April 01, 2024

Section A. Human Readable Protocols

The primary focus is on designing human-readable protocols for systems, specifically the background commons infrastructure. This is seen as a potential area of improvement. Human readable protocols can make systems more accessible and easier to understand, which can lead to better usage and adoption.

Role of Electoral Appointees

Electoral appointees can make edits to these systems. This suggests that the responsibility for system improvement is not limited to those with coding skills. Individuals who do not code or do not wish to write machine instructions can contribute to the design of the protocols.

Strengths and Weaknesses

Recognizing that everyone has different strengths and weaknesses is essential. The goal is to create a space where individuals can focus on their strengths and turn their weaknesses into opportunities for growth. This approach can lead to a more effective and diverse team.

Adoption and Action

The adoption of these systems and protocols largely depends on action. Learning cannot be forced and is often experiential. Therefore, the more these systems are used, the more likely they are to be adopted and improved.

Network Safety and Infrastructure

The network is considered to be relatively safe, but it could benefit from a more distributed infrastructure and less dependency on the same group of people. This would increase the robustness and resilience of the system.

Self-Correction and Improvement

The systems are designed to self-correct and avoid crashing into pseudo structures. This is achieved by tracking and tracing the bot's training for different types of use cases. The more the network is used, the more it can course correct and improve itself.


In conclusion, designing human-readable protocols for systems can make them more accessible and easier to use.
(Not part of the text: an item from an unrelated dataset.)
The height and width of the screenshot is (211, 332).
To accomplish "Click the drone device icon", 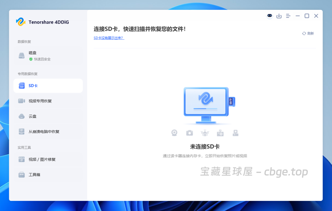I will pyautogui.click(x=205, y=133).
This, coupled with a diverse team and a focus on strengths, can lead to better system adoption and improvement. The systems are also designed to self-correct, which can lead to continuous improvement over time.

Section B: Open Council Exit Notifications

The Trustee Council has implemented a system for voluntary and involuntary exit notifications. These are now available at the Governance Center.

Involuntary Removal

In certain scenarios, a Council body chair may recommend the involuntary removal of a member for ethical reasons, such as a breach of trust. After filing this resolution and receiving a 'Vote Out', the Council body chairperson has the option to file another resolution. This second resolution can be used to initiate disciplinary action on the exiting member and invoke the Observer's Council or Ethics Council report.

Public Record

It's important to note that this is a significant step. It leaves a public record in the Trust Association, which can be accessed by any individual, company, or group. This record is for the removed member and serves as a form of penal diligence action.

Judicious usage of powers of removing

Chairpersons are urged to exercise caution when using these powers against members in their constitutional body. The powers vested in the chairpersons should be used responsibly.

Implementation of the Articles of Association for exit notifications

The autonomous presentation layer of implementing the Articles of Association has been set up in a human-readable form. This is expected to improve and simplify over time—a special thanks to Executive Council for setting this up.

Privacy Considerations

In the interest of privacy, it is recommended not to use fellow members' names in any trust Governance proposals, tickets and proceedings. This is because these tickets and the fields, entries are used by the network AI for learning about the governance processes in a highly contextualized manner. This is one of the reasons why the Trust's Governance Center is kept highly componentized.

Given the finiteness of our linguistic conventions, many humans on the planet carry the same or similar names. Using names in this context could confuse the machine and potentially infringe on privacy.